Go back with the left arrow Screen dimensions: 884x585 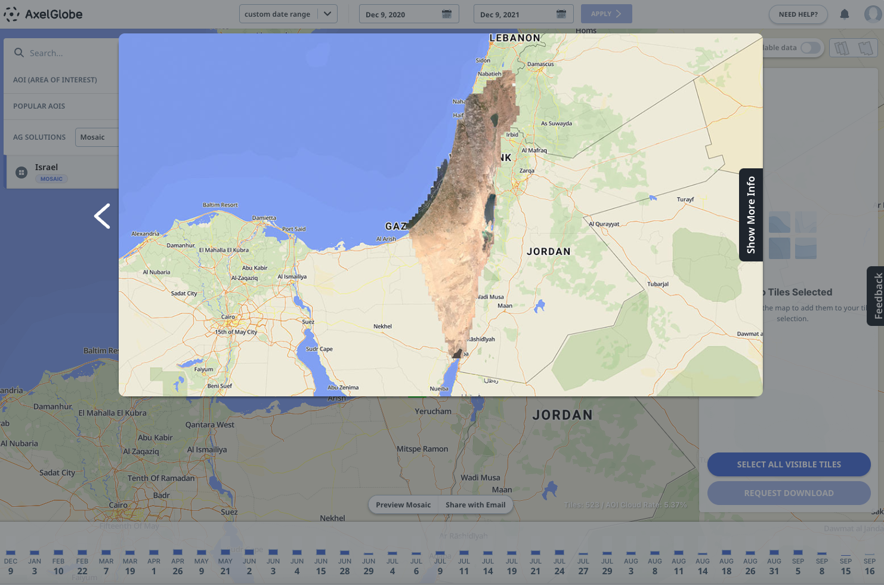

━━━━━━

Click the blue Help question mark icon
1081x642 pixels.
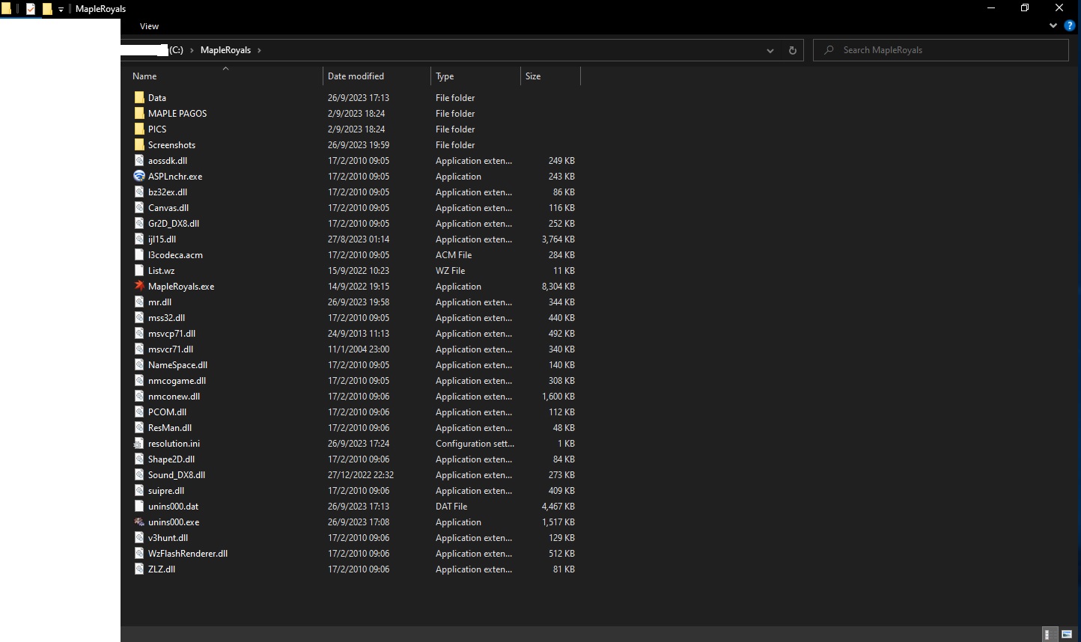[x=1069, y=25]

━━━━━━

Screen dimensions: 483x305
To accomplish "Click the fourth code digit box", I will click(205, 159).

━━━━━━

What you will do: Could you return all lines from the data above that contain the string "Click"?

Exercise output:
Click the blue Help question mark icon
To accomplish "Click the fourth code digit box", I will click(205, 159).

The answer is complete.